The 1st Battalion Welsh Guards, currently based at Hounslow Cavalry Barracks, suffered some of the biggest losses in the Falklands War in 1982.

On June 8 that year, 32 Welsh Guards were among the 48 troops killed when an Argentinian jet bombed the British warship Sir Galahad off the coast of the islands in the South Atlantic Ocean.

It was the Army’s highest death toll in a single incident since the Second World War, and the ship’s hulk, which rests on the sea floor 10 miles off the islands’ east coast, is an official war grave.

The battalion’s Number Two Company was last month deployed to the British overseas territory for the first time since that fateful mission.

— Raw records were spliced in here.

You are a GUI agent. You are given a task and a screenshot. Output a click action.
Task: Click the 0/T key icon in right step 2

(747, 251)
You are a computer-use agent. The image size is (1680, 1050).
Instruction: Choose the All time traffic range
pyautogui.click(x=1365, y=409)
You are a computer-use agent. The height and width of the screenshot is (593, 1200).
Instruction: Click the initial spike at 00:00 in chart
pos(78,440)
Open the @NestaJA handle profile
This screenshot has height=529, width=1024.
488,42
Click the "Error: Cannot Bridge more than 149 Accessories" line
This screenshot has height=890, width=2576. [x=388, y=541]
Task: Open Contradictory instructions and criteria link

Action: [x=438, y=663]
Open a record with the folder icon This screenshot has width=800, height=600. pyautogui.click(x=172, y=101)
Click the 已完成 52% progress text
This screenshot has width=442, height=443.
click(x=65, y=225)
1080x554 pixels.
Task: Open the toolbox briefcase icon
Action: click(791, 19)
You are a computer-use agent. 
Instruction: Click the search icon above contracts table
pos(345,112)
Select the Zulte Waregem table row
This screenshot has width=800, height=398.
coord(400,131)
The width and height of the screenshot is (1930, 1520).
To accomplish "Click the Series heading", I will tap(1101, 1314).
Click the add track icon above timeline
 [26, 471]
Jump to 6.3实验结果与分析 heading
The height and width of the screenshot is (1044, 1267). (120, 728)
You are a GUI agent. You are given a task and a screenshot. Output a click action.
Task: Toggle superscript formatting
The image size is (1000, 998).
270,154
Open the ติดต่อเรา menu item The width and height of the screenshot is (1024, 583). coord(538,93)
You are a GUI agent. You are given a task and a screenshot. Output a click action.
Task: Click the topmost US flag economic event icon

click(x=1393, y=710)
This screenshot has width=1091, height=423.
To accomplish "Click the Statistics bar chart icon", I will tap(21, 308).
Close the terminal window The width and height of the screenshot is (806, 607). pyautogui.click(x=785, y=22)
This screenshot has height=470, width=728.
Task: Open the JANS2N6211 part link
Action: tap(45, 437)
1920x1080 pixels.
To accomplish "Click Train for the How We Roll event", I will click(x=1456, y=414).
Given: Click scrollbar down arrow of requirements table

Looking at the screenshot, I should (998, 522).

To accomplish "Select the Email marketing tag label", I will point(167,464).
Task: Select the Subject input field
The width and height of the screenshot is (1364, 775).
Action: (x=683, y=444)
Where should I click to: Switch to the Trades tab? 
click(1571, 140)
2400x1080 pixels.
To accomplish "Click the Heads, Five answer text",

The company of 140 soldiers is tasked during its two-month stay with deterring military aggression and maintaining UK sovereignty of the islands.

Members of the company visited the Welsh Guards memorial in the village of Fitzroy, overlooking Port Pleasant, on Sunday, January 5 for a service led by Padre Al Nicoll.

Only three Falklands veterans are still serving in the Welsh Guards but two members of the company, Lance Corporals Neil Forde and Leon Parr, had uncles who were killed during the war.

They flanked the commanding officer Lieutenant Colonel Dino Bossi as he laid a wreath at the memorial.

Carol Green, who moved to the islands after her brother Guardsman Paul Green was killed in action there, and who still lives in Fitzroy, also attended the service to pay her respects.

Afterwards, she and her husband Phil Ovendon, who has tirelessly researched the battalion’s role in the Falklands, met members of the company in the village hall.